» Objective 1:
In the opinion piece on the failed constitution amendment, when are the provincial and federal parliament elections scheduled?
» Objective 2:
Reproduce the passage of the opinion piece on the failed constitution amendment between "August 29, 2017" and "saver’ to outsiders.", inclusive.
» Objective 3:
Carry on the opinion piece on the failed constitution amendment with the paragraphs that would come after its final sentence.

» Extract:
•••••

Why amendment failed

August 29, 2017 01:30 AM Mahabir Paudyal


A constitution amendment bill needs to be judged on whether it is welcomed by domestic constituencies, not on whether it gives ‘face saver’ to outsiders.

Because the main opposition CPN-UML—the party that is bent on keeping Madhesis suppressed and has no regard for sacred cause of inclusion—voted against it. If UML had supported the amendment bill, Rastriya Prajatantra Party (RPP) would come along. The bill would pass and it would ensure wellbeing of Madhesis. Nepal would have become an inclusive state.

For the next few months—or at least until November 26 when provincial and federal parliament elections have been scheduled—Nepali Congress, Maoist Center, Rastriya Janata Party Nepal (RJPN) and, probably, certain section of Indian establishment—will sell and promote this narrative home and abroad.  

Political parties and a section of Nepali intelligentsia have often resorted to deliberate misreading of events to prove their points. 

For their part, CPN-UML and RPP will also present rejection of the bill as achievement. If this ‘anti-national’ bill had been endorsed by the parliament, they will most likely argue, it would have endangered our national integrity and national independence even more.
In India—thanks to Prime Minister Sher Bahadur Deuba’s follies—the debate may be revived. When our own prime minister states in public that constitution through which he became the prime minister is flawed and he will push it again with two third majorities, the Indian lobby that worked to actively misinform the establishment and Indian public about Nepal’s constitution during the blockade may feel encouraged to return to their old arguments. After all, Deuba has provided them a good reason.  

As there are election times, political parties will use all tricks to vilify their rivals and project each other as enemies, to hide their incompetence and to appeal to their electoral constituencies. 

Expect acrimonious debates for and against rejection of constitution amendment bill for the next few months.

•••••

» Material:
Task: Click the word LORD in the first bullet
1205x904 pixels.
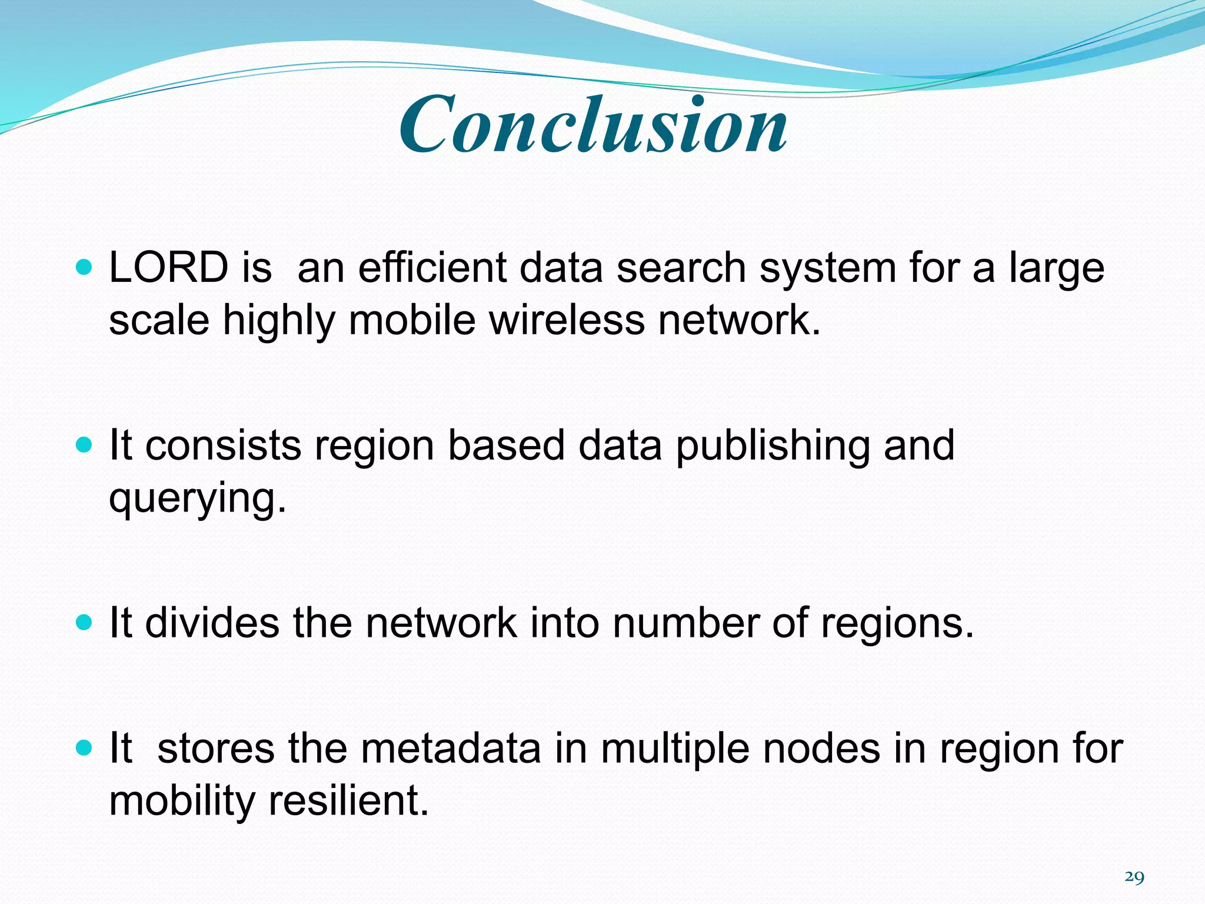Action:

•••••

» Response 1:
November 26

» Response 2:
August 29, 2017 01:30 AM Mahabir Paudyal


A constitution amendment bill needs to be judged on whether it is welcomed by domestic constituencies, not on whether it gives ‘face saver’ to outsiders.

» Response 3:
Flawed content

Frankly, the content of the amendment bill was flawed. Neither the RJPN, which had been claiming this amendment would not address their demands at all, nor Nepali Congress and Maoist Center, were content with the bill. “The amendment bill had nothing to offer to Madhesis, Janajatis, Tharus, women, and Muslims,” wrote Manish Suman, General Secretary of RJPN, in Naya Patrika recently, echoing what Madhesi leaders used to say about the constitution.  Yet Suman then contradicts himself, by saying that if the bill (that “had nothing to offer”) had been passed “it would establish atmiyata (soul relation) of Madhesis with the constitution”. Doubtlessly, Suman is making an overtly political statement here but there is no tinge of regret in leaders who voted in favor of the bill for its rejection. Silently, Congress and Maoist Center must be thanking UML for aborting the bill and thus giving them a ‘face saver’. 

Since the amendment bill was registered in the parliament in April, no political party discussed its merits, if any. They failed to explain how passage of the bill would empower Madhesis and Janajatis. For example, how would including all mother tongues of Nepal in the annex of the constitution, which already recognizes “all mother tongues spoken in Nepal” as “national languages”, promote and preserve Maithili and Bhojpuri languages or how not doing so would make these languages inferior to others? Nobody told us. It is intriguing why this particular clause had to be inserted in the constitution. 

The secret contention was that amendment on language was to give Hindi official status. They refrained from saying it in public fearing adverse reaction. If those seeking amendment on language had spoken for dignified space for, say Maithili language—the ancient language of Nepal—or even Bhojpuri, public opinion would build in favor of amendment on language.

Another unwarranted argument was in favor of depriving local executives from becoming part of Electoral College. I wonder how this would make Madhesi people more empowered.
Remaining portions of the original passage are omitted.